The officer then followed defendant as he proceeded to a nearby bar. Here again defendant had a conversation with an unknown man. Defendant then went to the rear of the bar and placed his scratch sheet and a pad of paper on top of some beer cases. He consulted the scratch sheet and made notations on the pad.

The officer then placed defendant under arrest and examined the pad. The pages of the pad were, in the officer's opinion, betting markers of a type commonly used by bookmakers in this county. These markers contained notations which the officer interpreted to be records of wagers on certain horse races which were referred to in the scratch sheet.

A search disclosed that defendant was carrying $105 in $1.00 and $5.00 bills.

Defendant's counsel argued, both in the superior court and here, that there was no probable cause for the arrest and that the evidence at the preliminary hearing was insufficient to justify the magistrate in holding defendant to answer. No authority has been cited in support of defendant's contentions in either court.

[3] "Probable cause for an arrest is shown if a man of ordinary caution or prudence would be led to believe and conscientiously entertain a strong suspicion of the guilt of the accused." (People v. Fischer, 49 Cal. 2d 442, 446 [317 P.2d 967].)

[4] Penal Code, section 872, provides that the magistrate must hold the defendant to answer if "it appears from the examination that a public offense has been committed, and there is sufficient cause to believe the defendant guilty thereof."

"Sufficient cause" to hold a defendant to answer has been defined in terms of "probable cause." (Robison v. Superior Court, 49 Cal. 2d 186, 188 [316 P.2d 1].) [215 Cal. App. 2d 185]

[5] In conducting a preliminary hearing the magistrate is required to pass upon the weight of the evidence and the credibility of witnesses in determining whether "sufficient cause" has been established. When the superior court reviews this decision under Penal Code, section 995, the superior court may not substitute its judgment as to the weight of the evidence at the preliminary hearing, nor may the superior court judge the credibility of the witnesses who testified at the preliminary hearing. (People v. Swansboro, 200 Cal. App. 2d 831, 835 [19 Cal. Rptr. 527].)

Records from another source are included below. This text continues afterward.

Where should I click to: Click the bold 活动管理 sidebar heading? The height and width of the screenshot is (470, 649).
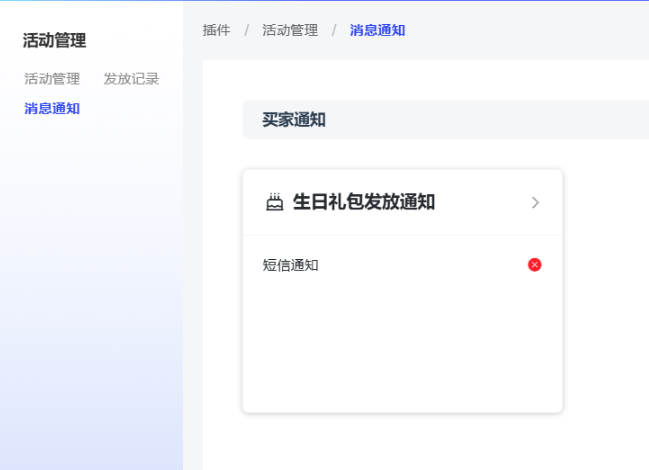tap(54, 41)
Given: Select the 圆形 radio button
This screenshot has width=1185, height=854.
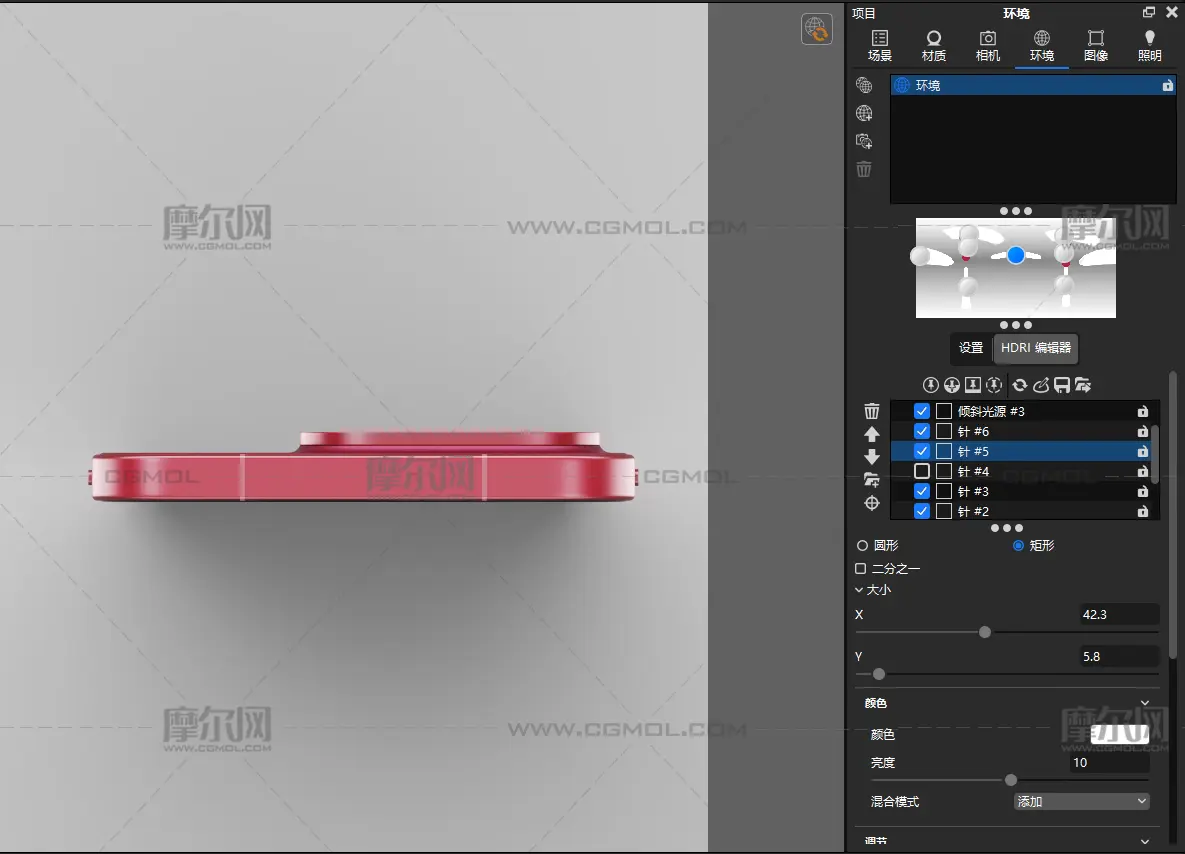Looking at the screenshot, I should tap(862, 546).
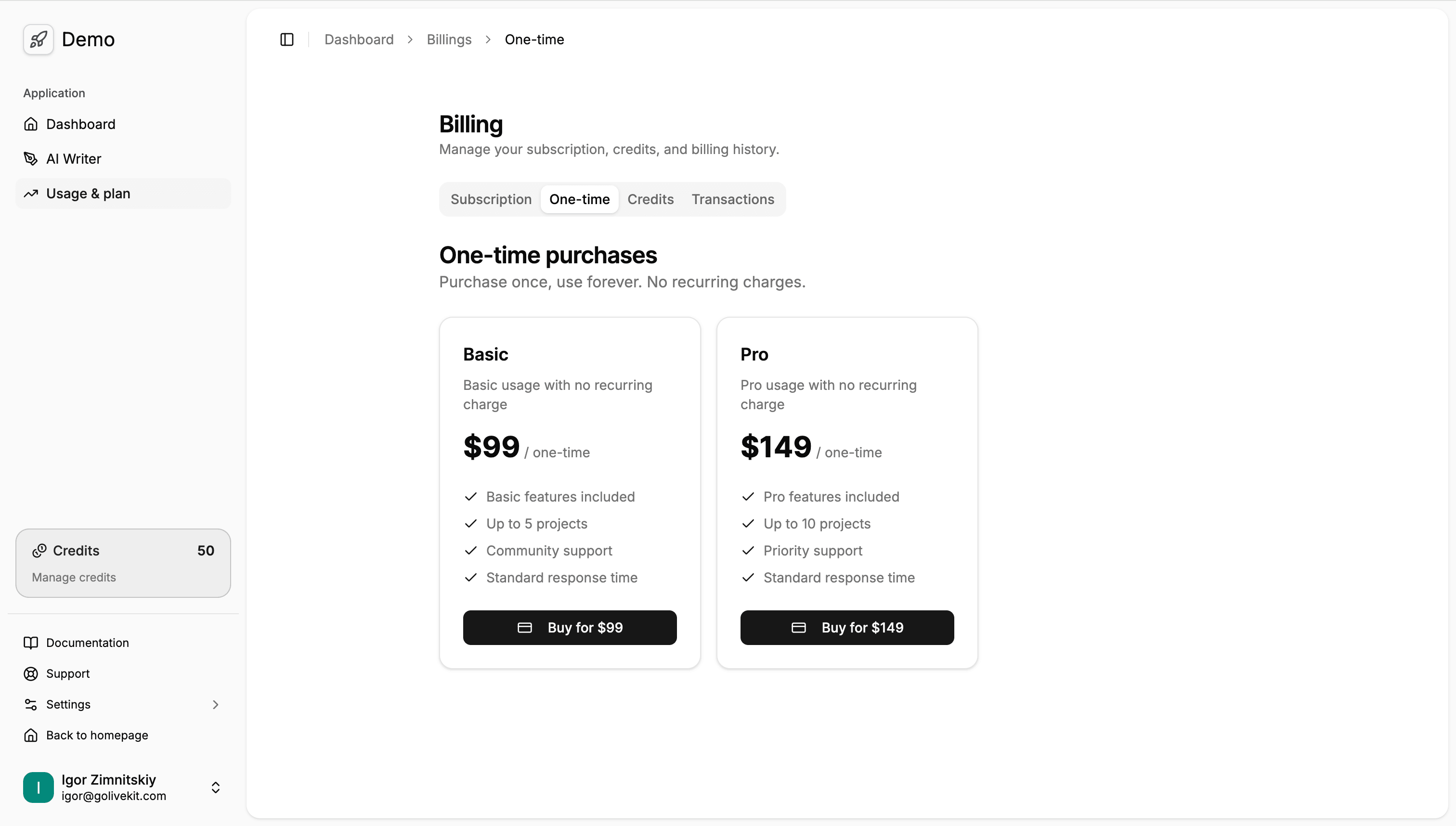1456x826 pixels.
Task: Open AI Writer pen icon
Action: [x=31, y=159]
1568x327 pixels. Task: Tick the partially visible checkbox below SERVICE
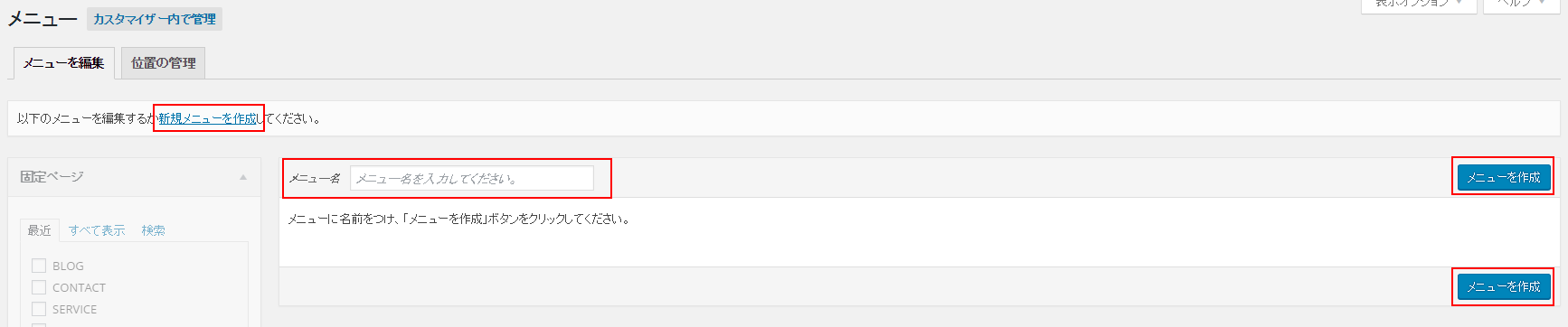39,324
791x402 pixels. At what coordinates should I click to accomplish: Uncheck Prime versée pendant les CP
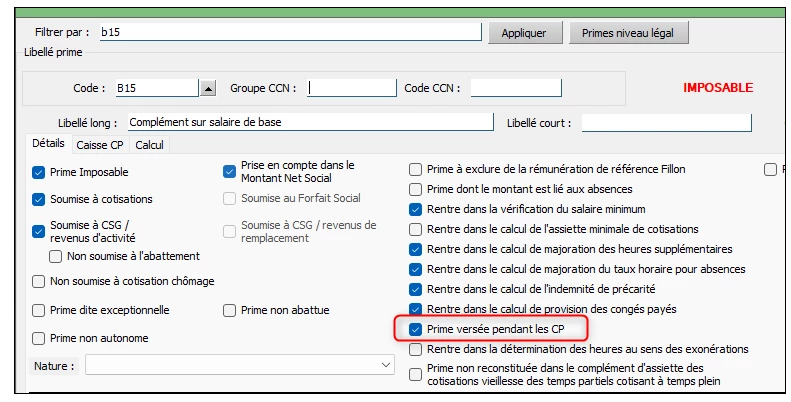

[1b, 2b] Applying these standards, we conclude that the evidence before the magistrate was sufficient to support his determinations (a) that the officer's observations justified his entertaining a strong suspicion that defendant was plying his trade as a bookmaker on the morning of January 18, 1962, and (b) that the evidence of what the officer saw before the arrest, together with the notations on the betting markers and the roll of small bills discovered as a result of the lawful arrest, constituted sufficient cause to hold defendant to answer. (Cf. People v. Smith, 113 Cal. App. 2d 416 [248 P.2d 444]; People v. Jones, 112 Cal. App. 2d 430 [246 P.2d 683]; People v. Tenedor, 107 Cal. App. 2d 581 [237 P.2d 679].)

The order is reversed.

Shinn, P. J., and Ford, J., concurred.